Note: you may need to restart the kernel to use updated packages.
Note: you may need to restart the kernel to use updated packages.


## Loading models and tokenizers (GPT-2 and Qwen-2)

In [7]:
from transformers import AutoModelForCausalLM, AutoTokenizer, pipeline
import torch
device = torch.device("cuda" if torch.cuda.is_available() else "cpu")

# Load GPT-2 model and tokenizer
gpt2_model = AutoModelForCausalLM.from_pretrained("gpt2").to(device)
gpt2_tokenizer = AutoTokenizer.from_pretrained("gpt2")

# Load Qwen-2 model and tokenizer
qwen2_model = AutoModelForCausalLM.from_pretrained("Qwen/Qwen2.5-0.5B").to(device)
qwen2_tokenizer = AutoTokenizer.from_pretrained("Qwen/Qwen2.5-0.5B")

In [None]:
toxicity_classifier = pipeline("text-classification", model="unitary/toxic-bert", device=0 if torch.cuda.is_available() else -1)

def generate_prompts_gpt2(seed_text, max_length=50):
    inputs = gpt2_tokenizer.encode(seed_text, return_tensors="pt").to(device)
    outputs = gpt2_model.generate(inputs, max_length=max_length, num_return_sequences=1)
    return gpt2_tokenizer.decode(outputs[0], skip_special_tokens=True)
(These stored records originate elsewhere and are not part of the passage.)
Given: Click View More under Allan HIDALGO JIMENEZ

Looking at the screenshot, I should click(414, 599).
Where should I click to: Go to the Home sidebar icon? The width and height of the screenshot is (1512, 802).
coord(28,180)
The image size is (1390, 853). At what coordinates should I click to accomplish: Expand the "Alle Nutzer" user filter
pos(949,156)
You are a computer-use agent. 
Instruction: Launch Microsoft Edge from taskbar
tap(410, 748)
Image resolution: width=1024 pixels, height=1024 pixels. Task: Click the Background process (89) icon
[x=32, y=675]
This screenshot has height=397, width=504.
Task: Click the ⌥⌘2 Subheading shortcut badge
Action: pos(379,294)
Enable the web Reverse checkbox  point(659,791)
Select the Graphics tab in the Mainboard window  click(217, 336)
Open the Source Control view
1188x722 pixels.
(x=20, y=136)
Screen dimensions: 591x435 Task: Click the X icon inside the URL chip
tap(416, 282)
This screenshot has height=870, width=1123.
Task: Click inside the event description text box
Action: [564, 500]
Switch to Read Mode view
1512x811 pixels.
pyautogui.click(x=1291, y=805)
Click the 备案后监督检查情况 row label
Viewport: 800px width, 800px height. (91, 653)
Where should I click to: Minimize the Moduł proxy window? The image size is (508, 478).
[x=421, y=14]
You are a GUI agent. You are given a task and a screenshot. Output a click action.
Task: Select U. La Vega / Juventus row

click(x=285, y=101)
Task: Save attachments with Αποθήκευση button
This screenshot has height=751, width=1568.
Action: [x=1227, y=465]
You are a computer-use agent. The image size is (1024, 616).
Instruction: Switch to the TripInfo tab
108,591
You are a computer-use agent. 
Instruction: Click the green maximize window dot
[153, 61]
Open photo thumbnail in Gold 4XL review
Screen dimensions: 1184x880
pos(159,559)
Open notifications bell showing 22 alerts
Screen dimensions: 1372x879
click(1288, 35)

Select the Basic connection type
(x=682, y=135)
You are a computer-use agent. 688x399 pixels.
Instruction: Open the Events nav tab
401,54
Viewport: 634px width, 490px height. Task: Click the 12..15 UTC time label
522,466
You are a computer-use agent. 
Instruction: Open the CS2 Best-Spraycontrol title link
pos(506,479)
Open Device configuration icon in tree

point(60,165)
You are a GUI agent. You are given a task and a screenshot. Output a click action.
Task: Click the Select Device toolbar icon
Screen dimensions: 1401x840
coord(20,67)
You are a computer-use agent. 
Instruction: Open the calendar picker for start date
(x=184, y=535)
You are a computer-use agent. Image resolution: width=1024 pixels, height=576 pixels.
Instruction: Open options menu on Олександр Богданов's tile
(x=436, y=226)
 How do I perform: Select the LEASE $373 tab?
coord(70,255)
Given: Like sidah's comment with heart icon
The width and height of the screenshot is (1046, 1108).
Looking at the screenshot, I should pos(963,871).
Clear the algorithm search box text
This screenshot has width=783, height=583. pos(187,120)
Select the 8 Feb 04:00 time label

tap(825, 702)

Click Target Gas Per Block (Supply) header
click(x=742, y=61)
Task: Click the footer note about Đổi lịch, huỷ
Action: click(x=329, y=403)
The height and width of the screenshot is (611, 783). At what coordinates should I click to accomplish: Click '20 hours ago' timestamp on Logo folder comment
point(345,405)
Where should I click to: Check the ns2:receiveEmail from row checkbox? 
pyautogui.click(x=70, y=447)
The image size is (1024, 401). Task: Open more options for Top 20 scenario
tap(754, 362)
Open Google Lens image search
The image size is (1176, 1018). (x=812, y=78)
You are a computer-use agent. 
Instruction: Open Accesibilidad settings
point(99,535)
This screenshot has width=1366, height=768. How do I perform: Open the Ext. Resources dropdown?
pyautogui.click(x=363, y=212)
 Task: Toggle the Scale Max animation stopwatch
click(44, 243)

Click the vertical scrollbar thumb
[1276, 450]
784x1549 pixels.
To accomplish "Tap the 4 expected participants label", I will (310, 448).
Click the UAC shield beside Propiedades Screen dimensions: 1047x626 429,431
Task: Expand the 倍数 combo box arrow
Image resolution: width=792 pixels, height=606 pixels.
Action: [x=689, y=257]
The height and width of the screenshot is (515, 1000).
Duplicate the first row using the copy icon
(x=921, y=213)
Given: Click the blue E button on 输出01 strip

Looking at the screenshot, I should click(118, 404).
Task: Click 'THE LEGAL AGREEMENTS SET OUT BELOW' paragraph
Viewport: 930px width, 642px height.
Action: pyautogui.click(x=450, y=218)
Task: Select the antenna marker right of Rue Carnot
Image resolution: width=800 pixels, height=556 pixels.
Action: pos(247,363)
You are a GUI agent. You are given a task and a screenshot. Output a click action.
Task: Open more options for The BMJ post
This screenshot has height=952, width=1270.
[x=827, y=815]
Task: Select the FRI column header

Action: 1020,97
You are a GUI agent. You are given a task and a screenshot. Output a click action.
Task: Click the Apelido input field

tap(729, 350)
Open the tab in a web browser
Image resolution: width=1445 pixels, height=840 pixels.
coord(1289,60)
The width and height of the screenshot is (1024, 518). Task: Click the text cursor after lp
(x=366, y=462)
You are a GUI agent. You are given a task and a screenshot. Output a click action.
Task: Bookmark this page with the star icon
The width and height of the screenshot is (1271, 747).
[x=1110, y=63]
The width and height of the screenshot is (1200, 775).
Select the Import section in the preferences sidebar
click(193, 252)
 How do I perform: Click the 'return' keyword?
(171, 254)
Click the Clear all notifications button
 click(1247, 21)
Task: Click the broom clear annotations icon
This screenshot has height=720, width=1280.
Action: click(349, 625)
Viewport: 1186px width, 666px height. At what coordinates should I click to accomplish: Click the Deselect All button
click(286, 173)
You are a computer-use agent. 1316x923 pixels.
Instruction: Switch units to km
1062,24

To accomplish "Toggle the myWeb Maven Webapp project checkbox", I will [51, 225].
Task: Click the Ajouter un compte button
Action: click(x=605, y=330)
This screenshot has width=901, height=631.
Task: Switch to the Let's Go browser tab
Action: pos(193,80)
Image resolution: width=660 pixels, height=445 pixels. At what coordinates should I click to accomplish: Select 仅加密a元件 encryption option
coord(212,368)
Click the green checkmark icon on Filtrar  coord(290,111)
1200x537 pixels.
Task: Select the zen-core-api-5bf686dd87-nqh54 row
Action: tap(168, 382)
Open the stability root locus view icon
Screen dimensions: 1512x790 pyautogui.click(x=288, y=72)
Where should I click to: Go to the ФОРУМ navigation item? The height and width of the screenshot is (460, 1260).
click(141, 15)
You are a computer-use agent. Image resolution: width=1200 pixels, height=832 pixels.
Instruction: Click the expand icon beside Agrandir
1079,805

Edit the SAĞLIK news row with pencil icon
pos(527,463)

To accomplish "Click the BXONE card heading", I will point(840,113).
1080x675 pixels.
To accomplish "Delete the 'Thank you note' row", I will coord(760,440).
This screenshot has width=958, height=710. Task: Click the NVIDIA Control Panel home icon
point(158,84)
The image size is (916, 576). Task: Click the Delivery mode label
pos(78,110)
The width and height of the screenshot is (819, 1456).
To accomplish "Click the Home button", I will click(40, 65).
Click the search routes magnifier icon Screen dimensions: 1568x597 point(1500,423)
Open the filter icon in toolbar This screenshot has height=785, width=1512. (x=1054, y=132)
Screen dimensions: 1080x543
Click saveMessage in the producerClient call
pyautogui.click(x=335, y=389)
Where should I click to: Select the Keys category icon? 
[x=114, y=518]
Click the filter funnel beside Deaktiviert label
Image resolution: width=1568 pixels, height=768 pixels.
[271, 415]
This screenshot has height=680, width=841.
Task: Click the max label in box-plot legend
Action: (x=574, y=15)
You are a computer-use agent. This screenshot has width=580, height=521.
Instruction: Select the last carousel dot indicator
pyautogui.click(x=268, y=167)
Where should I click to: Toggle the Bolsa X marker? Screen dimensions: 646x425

# Function to get responses from Qwen-2
def get_response_qwen2(prompt, max_length=100):
    inputs = qwen2_tokenizer.encode(prompt, return_tensors="pt").to(device)
    outputs = qwen2_model.generate(inputs, max_length=max_length, num_return_sequences=1)
    return qwen2_tokenizer.decode(outputs[0], skip_special_tokens=True)